What is Skitsa ?

(SvelteKit SST Auth)

This project is intended to be a simple yet fully fledged operational demonstration and boilerplate for SvelteKit with Authentication through Google, Facebook, GitHub, or Magic Links, using SST, hosted on AWS, as a Lambda application. Simple right?

How to test the functionality of this project?

Simply use the LOGIN link to gain access to the PROTECTED routes.

How do I set this up locally on my own machine, with my own federated identities?

See the setup page here... SETUP

Current Features

  • Authentication with Google, Facebook, GitHub, and Magic Links.
  • Default Licence, Terms of Service, Privacy and Data Deletion policies.
  • Dark Mode / Light Mode

Future Features

  • Automatic Data Deletion with a simple DELETE ACCOUNT button.
  • A better protected route with demonstration of authenticated API calls.
  • Command-Line scripted on-boarding & bootstrap, so that you don't have to cut out each auth method that you don't need.
  • Dark/Light switch Low Priority, it is getting a bit outdated?
  • i18n Low Priority, better methods?

TODO:

  • Fix the bad theme
  • Better setup instructions, including all of the FB/Google/GitHub App Config
  • Use accordion for the Setup Page Steps
  • Hire a personal assistant
  • Make a flipload more Coffee

Why did I make this really time consuming boilerplate?

I wanted to have a boilerplate for my own projects; which are many, yet also keep it future proofed so that I can just drop in any of my own monorepo components to serve my own needs, while also demonstrating how easy it is to implement this in a project using SST if anyone wants to utilise this code.

This boilerplate uses Svelte Material UI for the UX library because I like it and it's what I use in almost all my projects, it utilises Dark Mode / Light Mode, and there's no bloaty messy Tailwind all over the markup.
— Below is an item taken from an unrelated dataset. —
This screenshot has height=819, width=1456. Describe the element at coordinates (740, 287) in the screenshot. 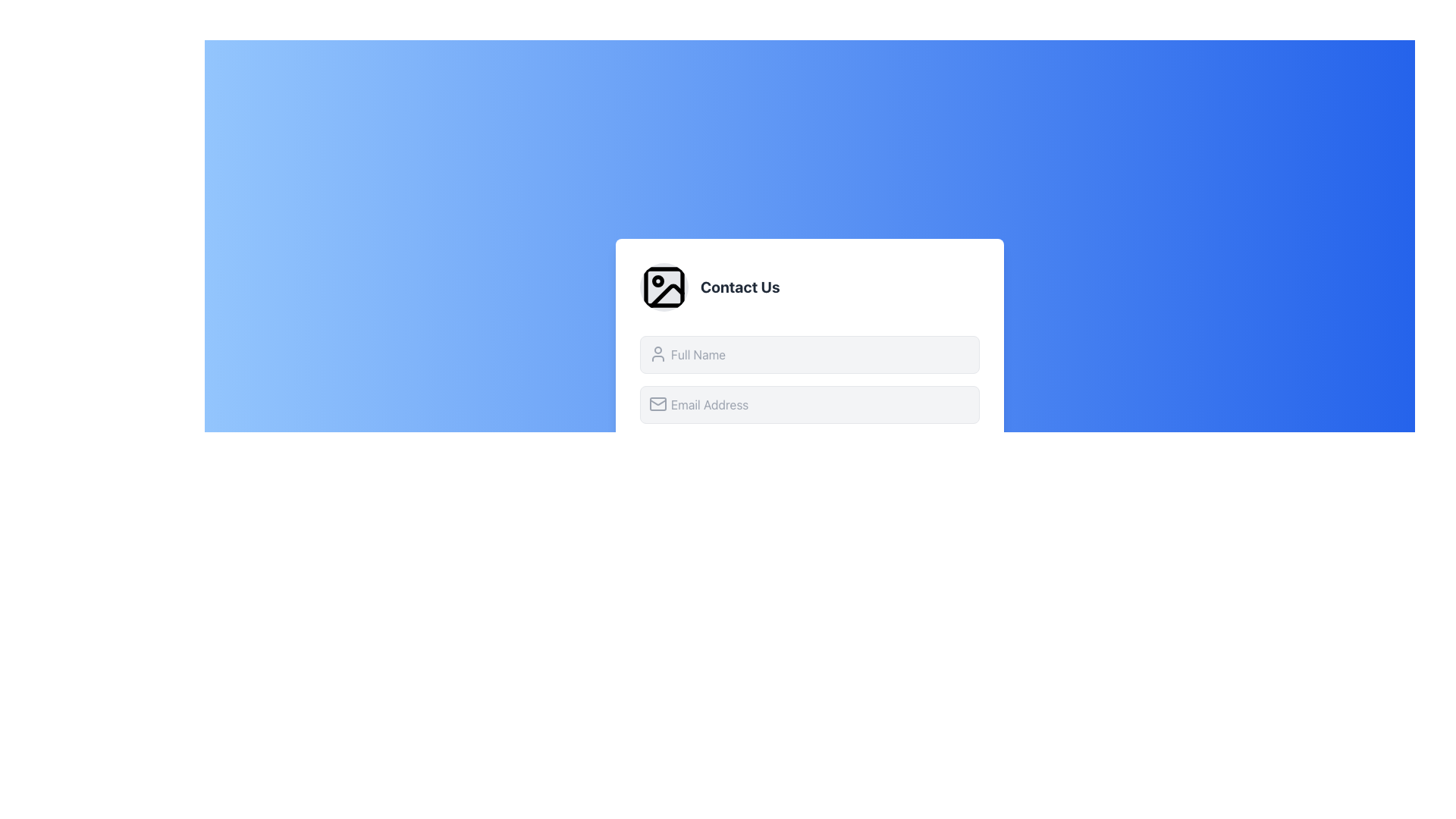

This is just my personal preference, feel free to strip it apart and add whatever styling library you like, but if you do like SMUI then you're ready to go with a simple git clone and a few minutes of setup.
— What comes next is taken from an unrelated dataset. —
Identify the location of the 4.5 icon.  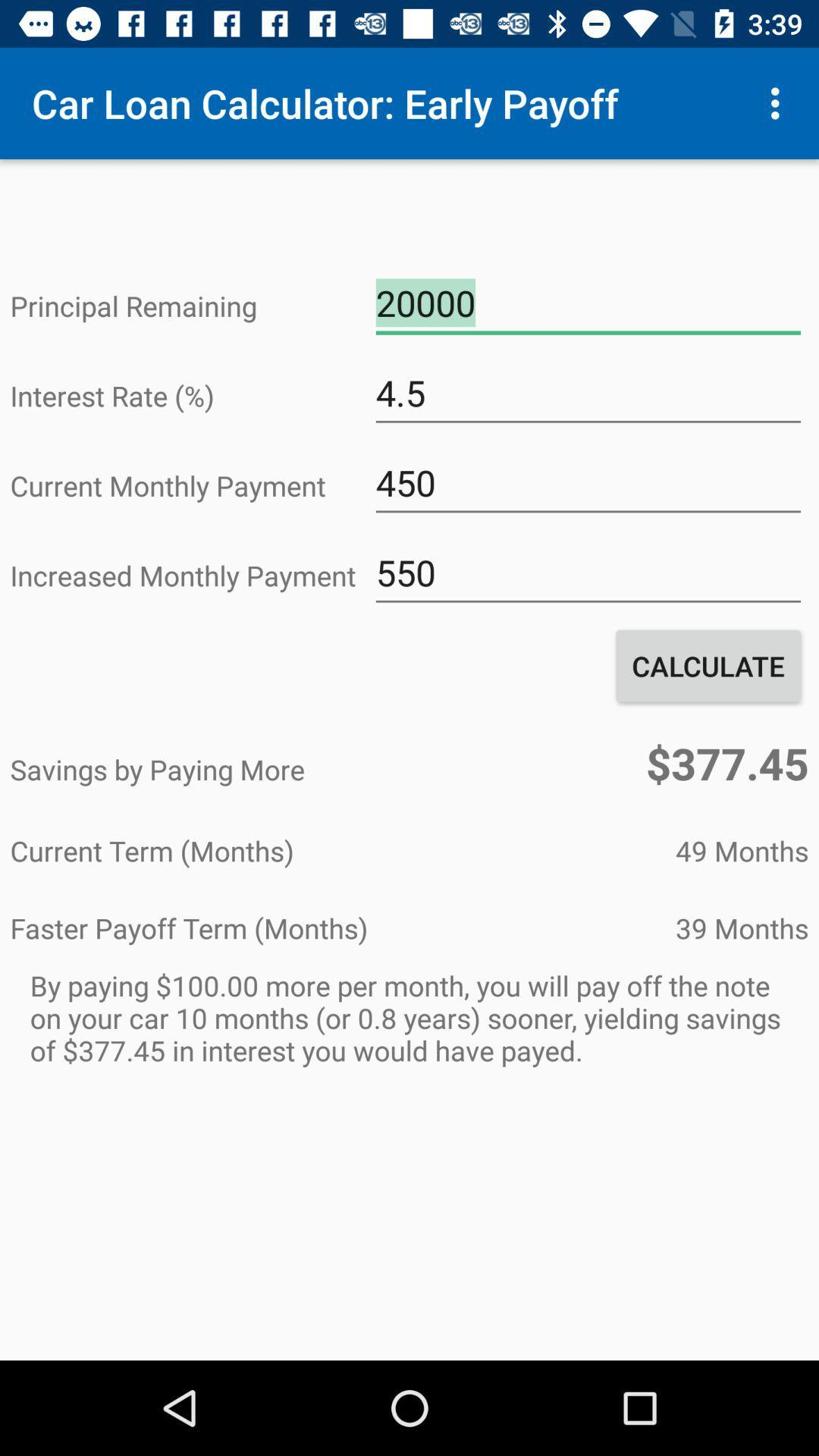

I may switch this UX to melt UI in the future, but I don't think the UI/UX choice is a huge decisions that I should be making because it is agnostic to SST and it's functionality which is the main reason of this boilerplate. The only thing I have against 'melt' is like other UX libraries, it's obsession to Tailwind.
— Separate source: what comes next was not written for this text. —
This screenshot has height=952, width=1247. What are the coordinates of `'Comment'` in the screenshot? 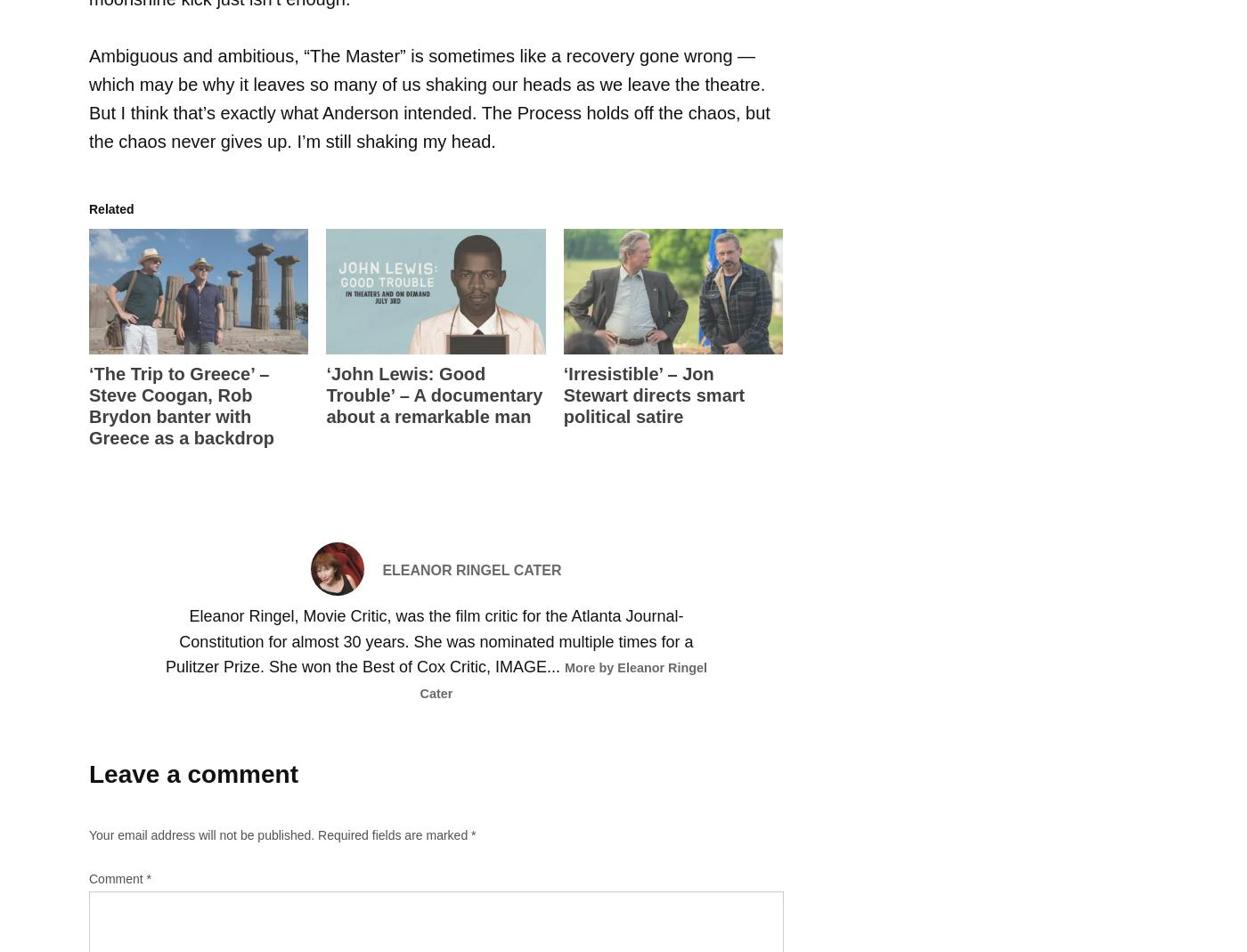 It's located at (118, 879).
Rather than using a sign up flow, bringing you back to a log in flow, the entire AUTH functionality is done from the Login page. If the user upon login does not exist in the database, it will be added to the database. If the user has already made an account with either Google or Facebook or Email with the same email as another account, this account will be the account which is logged in, allowing the same email to share an account across Facebook, Google, Email, or any other future Federated Identities added to this project.

I am so far unsure whether to define if a user is logged in as a federated identity or not because for most of my examples and for most of the use cases where I need authentication, I don't really care where the email came from, as long as I have one, and it has a session... so I probably won't bother keeping any logs of the claims in the database when there's no need. If you really do need to know where the user is coming from, I would be substituting the userId generation in the FederatedIdentities, with the results from the Authentication's Sub. The database simply stores an id, and an email. In the future I will be adding authenticated calls to the API from the protected endpoint to demonstrate this functionality, but for now it's just a login. ETA for auth calls is 8 days.